(Source data)
····················

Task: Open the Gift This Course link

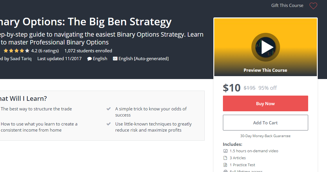Action: click(287, 6)
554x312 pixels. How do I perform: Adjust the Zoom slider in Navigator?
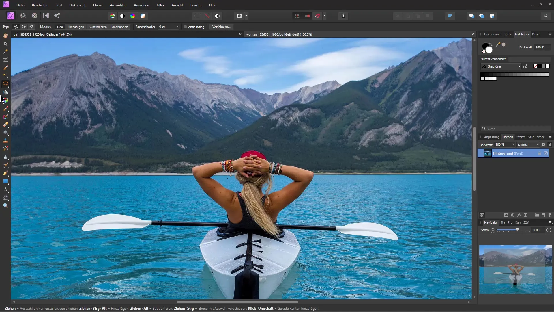click(516, 230)
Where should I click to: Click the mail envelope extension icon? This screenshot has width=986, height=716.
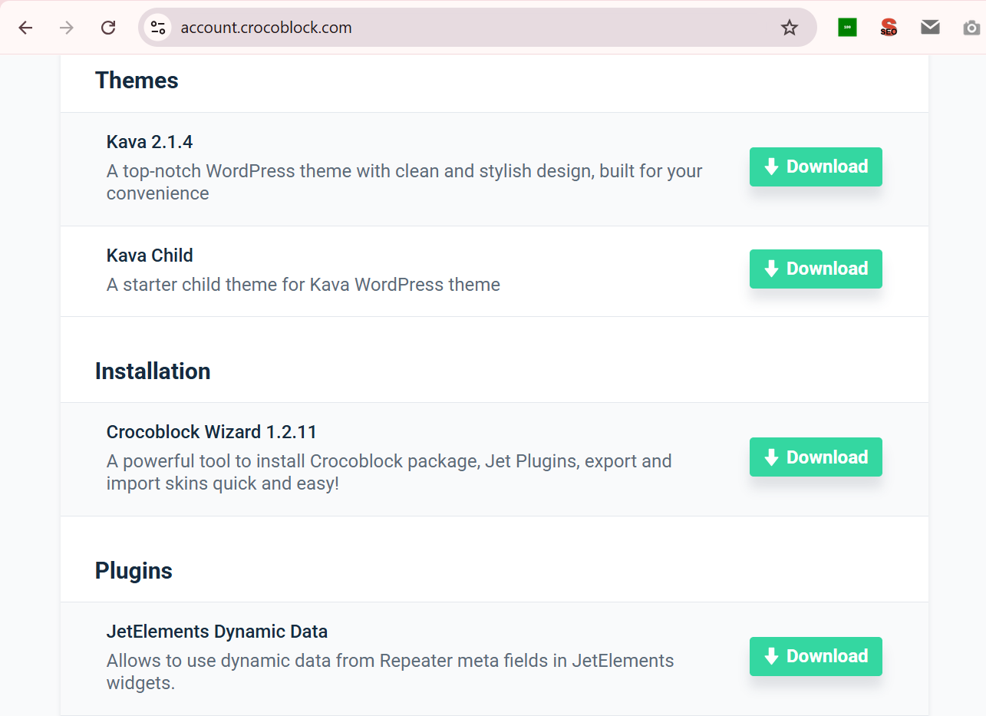pyautogui.click(x=930, y=28)
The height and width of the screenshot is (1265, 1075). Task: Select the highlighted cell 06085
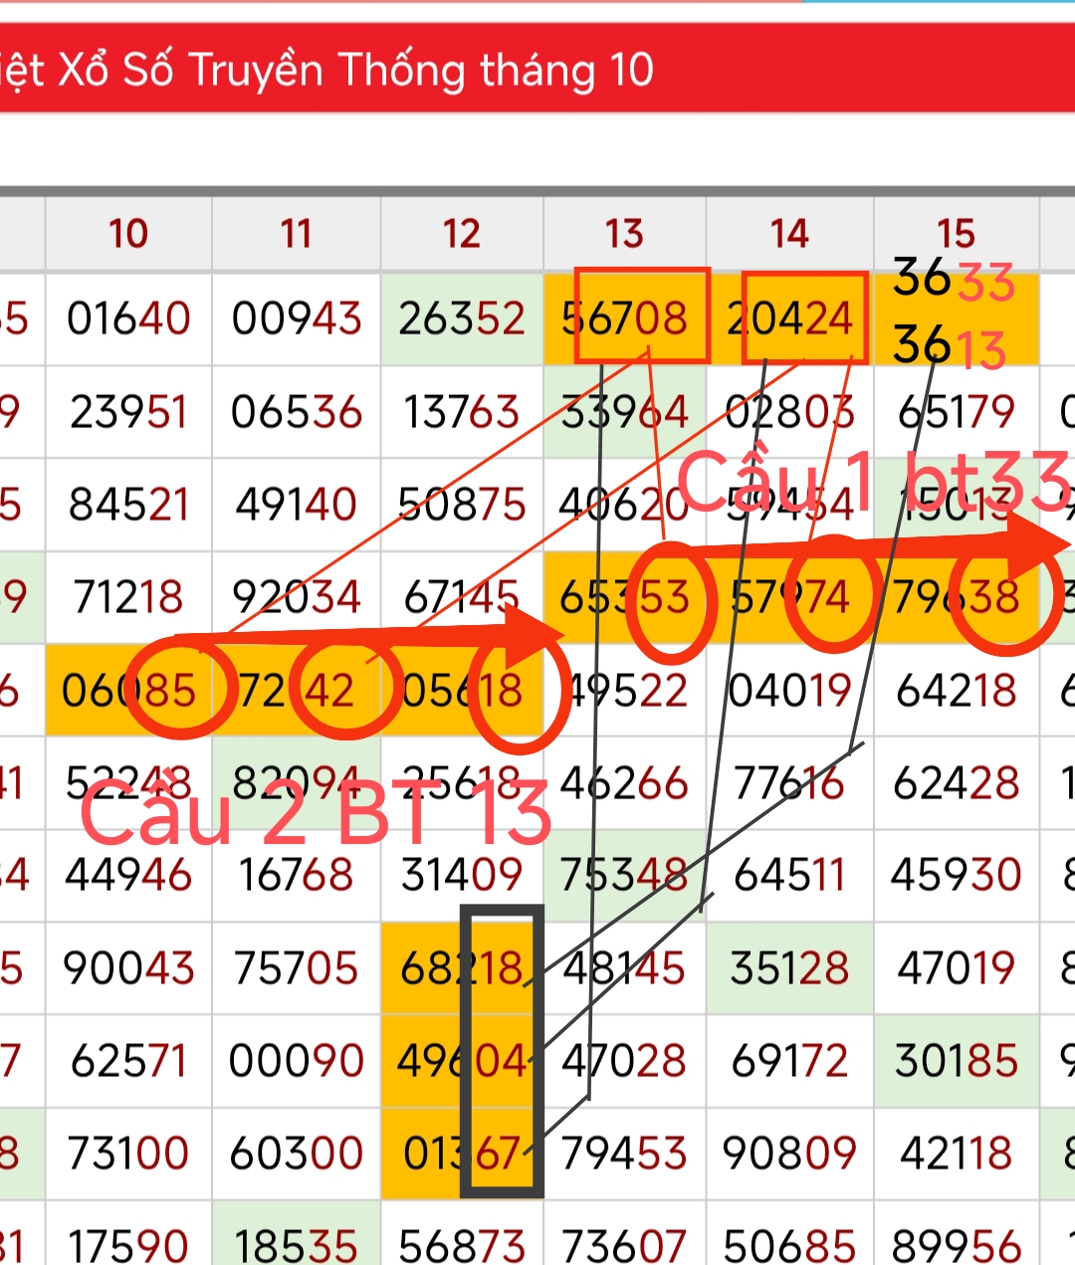point(128,691)
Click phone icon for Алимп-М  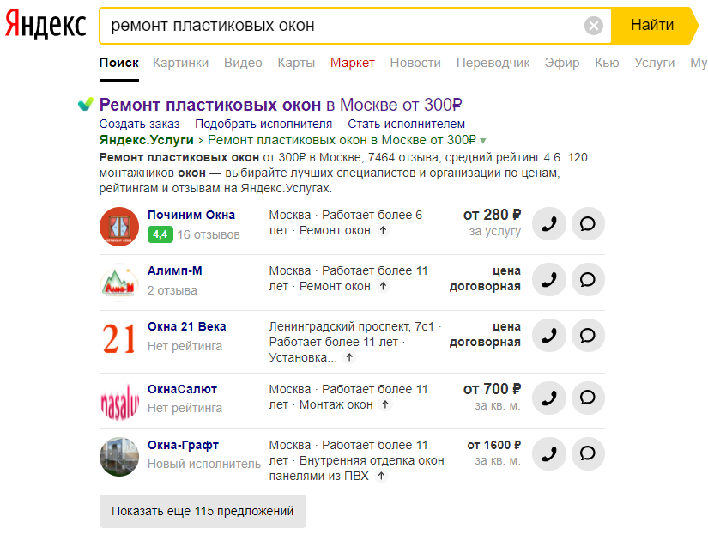549,279

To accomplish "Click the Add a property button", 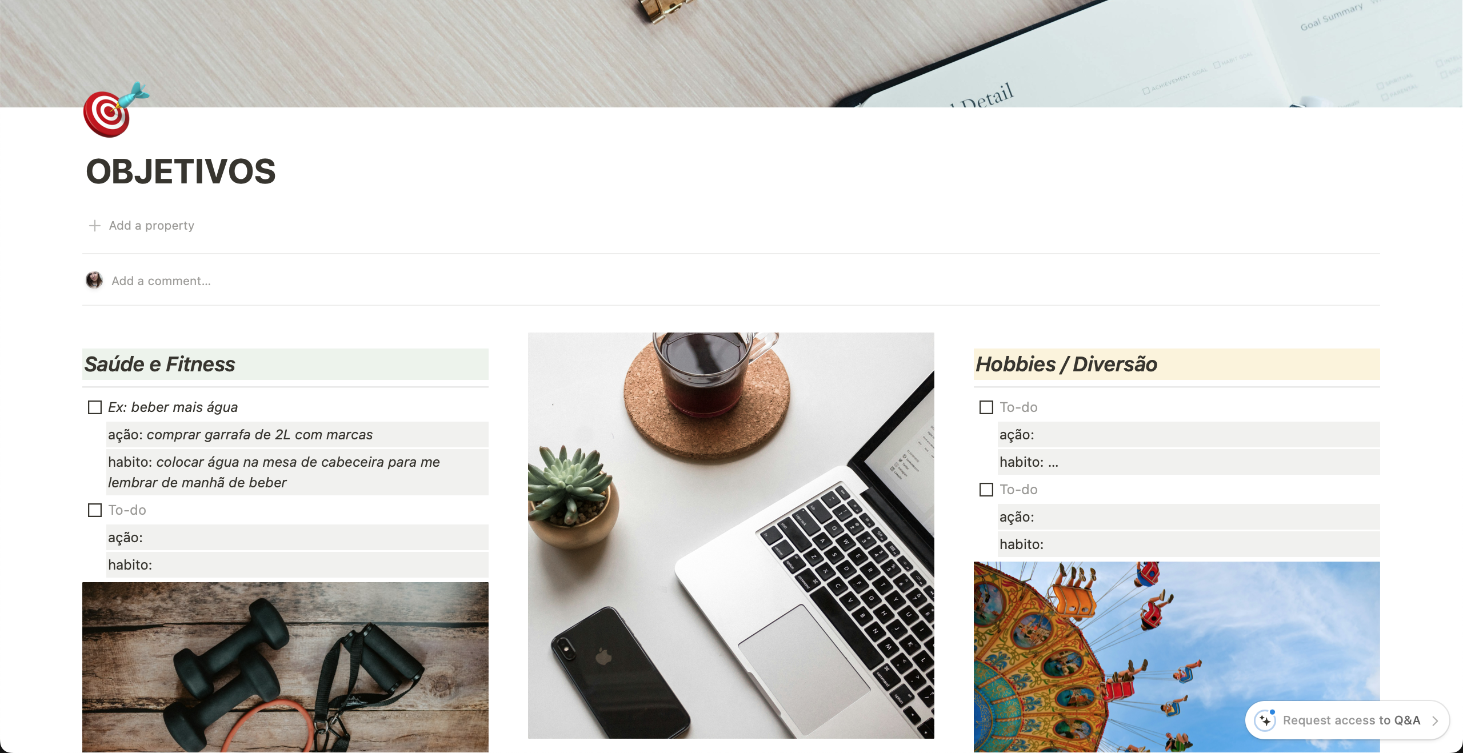I will [142, 226].
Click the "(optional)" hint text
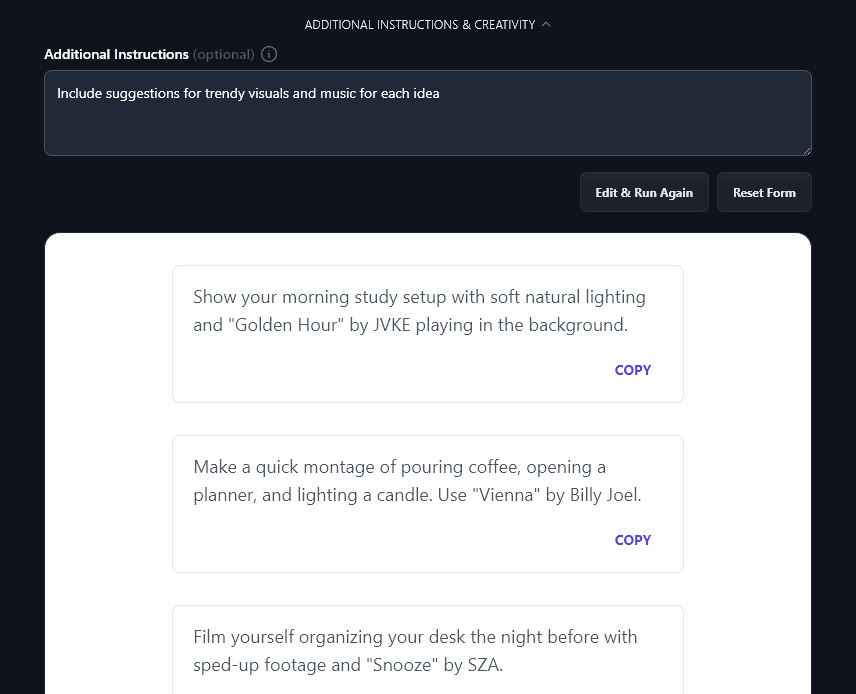Image resolution: width=856 pixels, height=694 pixels. tap(223, 54)
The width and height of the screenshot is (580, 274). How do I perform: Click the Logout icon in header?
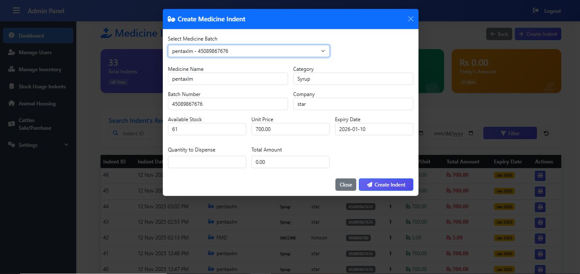coord(536,11)
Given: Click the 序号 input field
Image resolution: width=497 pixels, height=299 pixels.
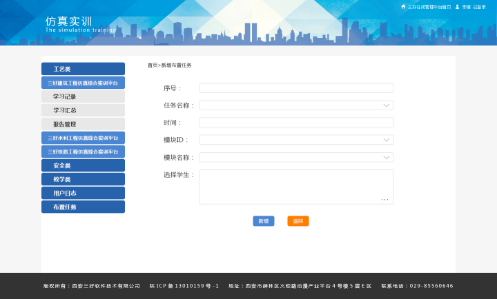Looking at the screenshot, I should click(x=296, y=88).
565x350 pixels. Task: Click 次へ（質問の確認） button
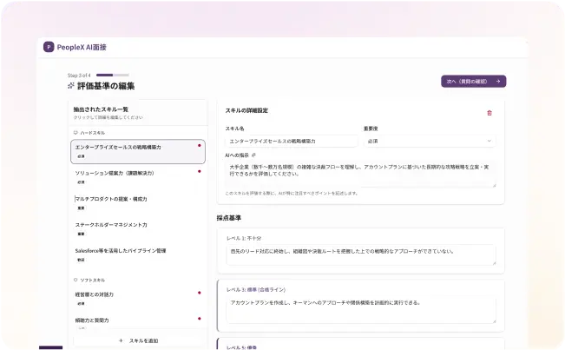click(473, 81)
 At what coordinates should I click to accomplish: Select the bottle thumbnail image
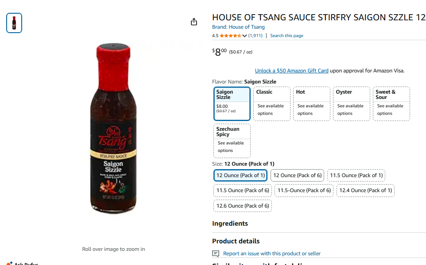(14, 23)
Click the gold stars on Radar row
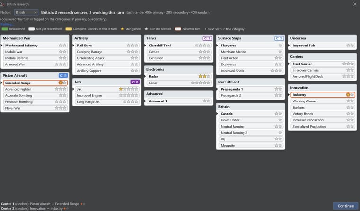Screen dimensions: 360x211 [x=203, y=76]
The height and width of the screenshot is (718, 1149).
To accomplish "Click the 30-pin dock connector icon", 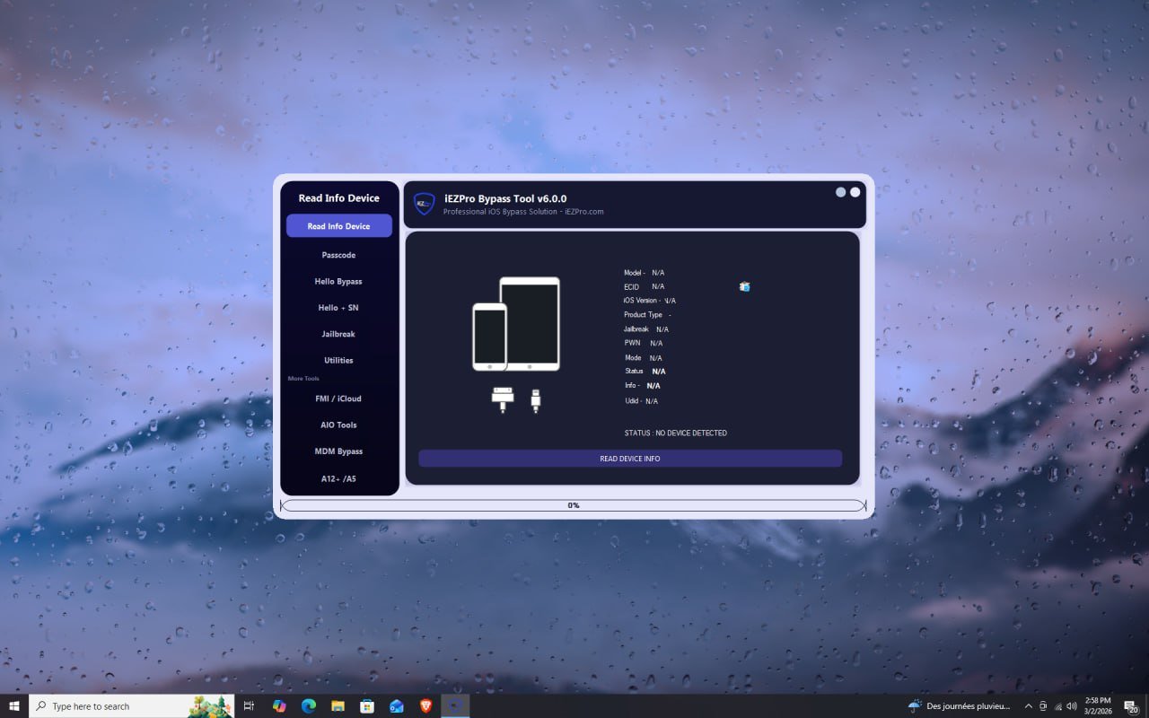I will 502,398.
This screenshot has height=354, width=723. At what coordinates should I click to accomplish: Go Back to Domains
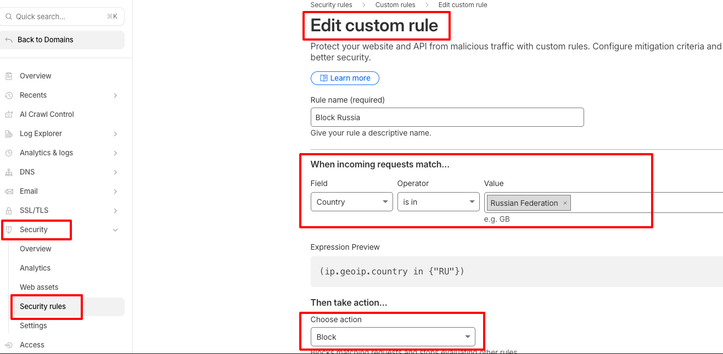click(45, 40)
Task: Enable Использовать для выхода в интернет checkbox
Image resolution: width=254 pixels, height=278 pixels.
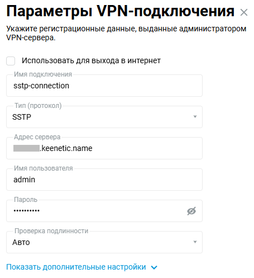Action: click(x=11, y=61)
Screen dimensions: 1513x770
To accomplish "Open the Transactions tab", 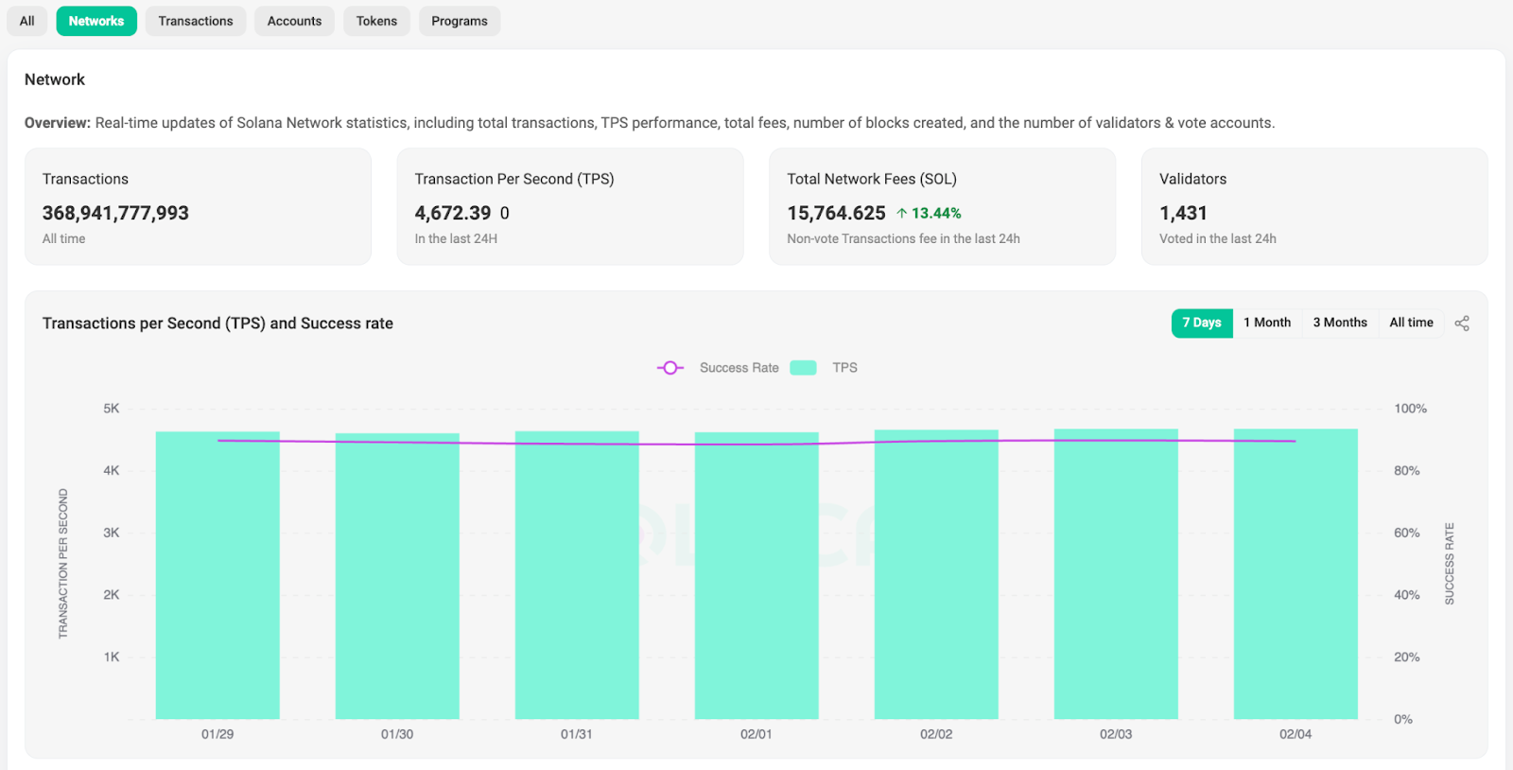I will 196,21.
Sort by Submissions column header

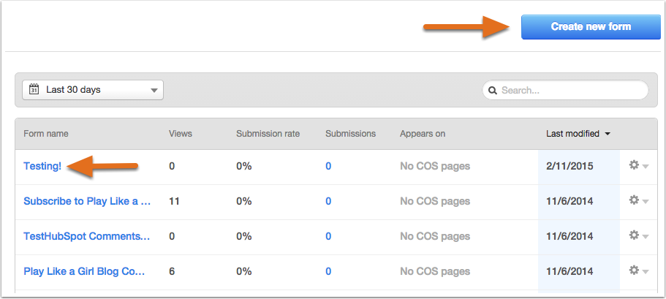[x=351, y=134]
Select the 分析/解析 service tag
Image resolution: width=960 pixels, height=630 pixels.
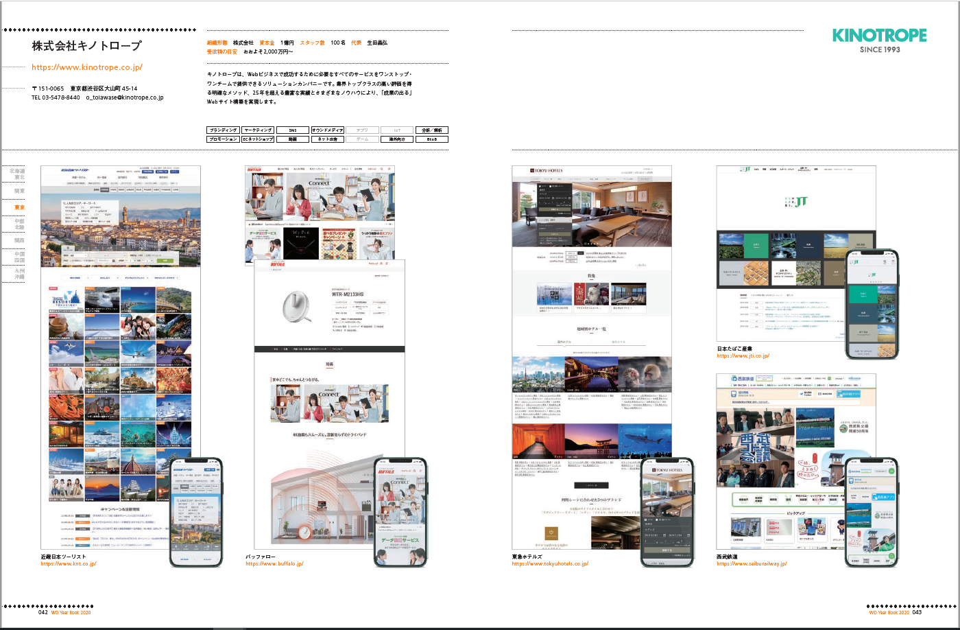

····················

WORK TO BE COMPLETED → The result should be an exact copy of only the lines above from the one that holds "This screenshot has height=354, width=723." through the one that holds "Screen dimensions: 1513x770", both ends included, without pictures.

WRITTEN REPLY →
This screenshot has height=354, width=723. At what coordinates should I click to accomplish: Go Back to Domains
click(45, 40)
Task: Enable Использовать для выхода в интернет checkbox
Image resolution: width=254 pixels, height=278 pixels.
Action: click(x=11, y=61)
Screen dimensions: 1513x770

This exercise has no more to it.